### What the task asks
Extract the passage from the text on characters from The Producers between "The character is" and "Ulysses in Nighttown.", inclusive, copying it word for word.

### Document excerpt
The following are fictional characters from the 1967 film The Producers, the Broadway musical based on it, and the 2005 film adaptation of the musical.

Max Bialystock

Max Bialystock is described as selfish, arrogant, fiery, impatient, sardonic, mischievous, witty, cultured, fun, bullying, logical, charismatic, intimidating, popular and fast-talking - a man who is only interested in making quick money. Though this is later proven untrue, Max's forceful and loud nature can be quite frightful and bullying. Apparently without scruples, he is willing to do anything to make money (including "shtupping every little old lady in New York") and is often motivated, duplicitous and unwilling to cooperate diplomatically.  His name is taken from the Polish city of Białystok.

Leo Bloom
Leopold "Leo" Bloom is a timid, nervous, shy and mild-mannered accountant, prone to panic attacks and who keeps a fragment of his childhood blue blanket in his pocket to calm himself. Towards the end of the film, when Leo tries to turn himself in and use his accountant books as evidence, Max stops Leo on the way out the door and steals Leo's books, causing Leo to lose his temper and attack Max in a fit of rage, demanding the books back and repeatedly calling him "fat fatty." Nevertheless, it is Leo who first comes up with the idea of how to make money from a failed play.

The character is named after the protagonist in James Joyce's Ulysses, Leopold Bloom. Wilder's costar Zero Mostel had portrayed Joyce's Bloom on stage in the play Ulysses in Nighttown.

Ulla Inga Hansen Benson Yansen Tallen Hallen Svaden Swanson Bloom

Ulla Inga Hansen Benson Yansen Tallen Hallen Svaden Swansson (Later Bloom) is a pretty young Swedish woman who becomes Max's secretary.  In the original 1967 film, Ulla is introduced as a "toy" that Max found in the local library, and is a symbol of his newfound affluence. She can speak little English, but is a good go-go dancer, indeed she can dance far better than she can type. She also constantly says "God dag på dig", which means "good day to you" in Swedish (with a faux-Swedish accent), and provides a sexier counterpoint to Max's much older girlfriends.

In the film adapted from the musical, Ulla introduces herself as a Swedish actress looking for a part in Max and Leo's  production Springtime for Hitler. She is a stereotypical Swedish woman: tall and beautiful with lovely blonde hair. She performs a song she wrote called "When You Got It, Flaunt It". She decided to audition when a "crazy man" (Max) yelled at her the previous day. While the casting isn't to start for quite a while, Max and Leo hire her as their secretary/receptionist. Following the unwanted success of the musical, she and Leo flee to Rio de Janeiro where they marry. Her maiden name is never mentioned, but by the end of the play she is Ulla Inga Hansen Benson Yansen Tallen Hallen Svaden Swanson Bloom.

Earlier, Max and Leo ask her to clean up their place while they're gone, but she doesn't understand English very well, and after they leave, she paints Max's office entirely white. Little of her role in the Springtime for Hitler play is shown, but she plays a showgirl representing the German Imperial Eagle and later appears as Marlene Dietrich. In Max and Leo's second production, Prisoners of Love, she plays the lead prisoner/singer.

### Source material
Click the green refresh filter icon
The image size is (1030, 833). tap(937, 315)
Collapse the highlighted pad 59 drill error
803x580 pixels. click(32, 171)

### Full solution
The character is named after the protagonist in James Joyce's Ulysses, Leopold Bloom. Wilder's costar Zero Mostel had portrayed Joyce's Bloom on stage in the play Ulysses in Nighttown.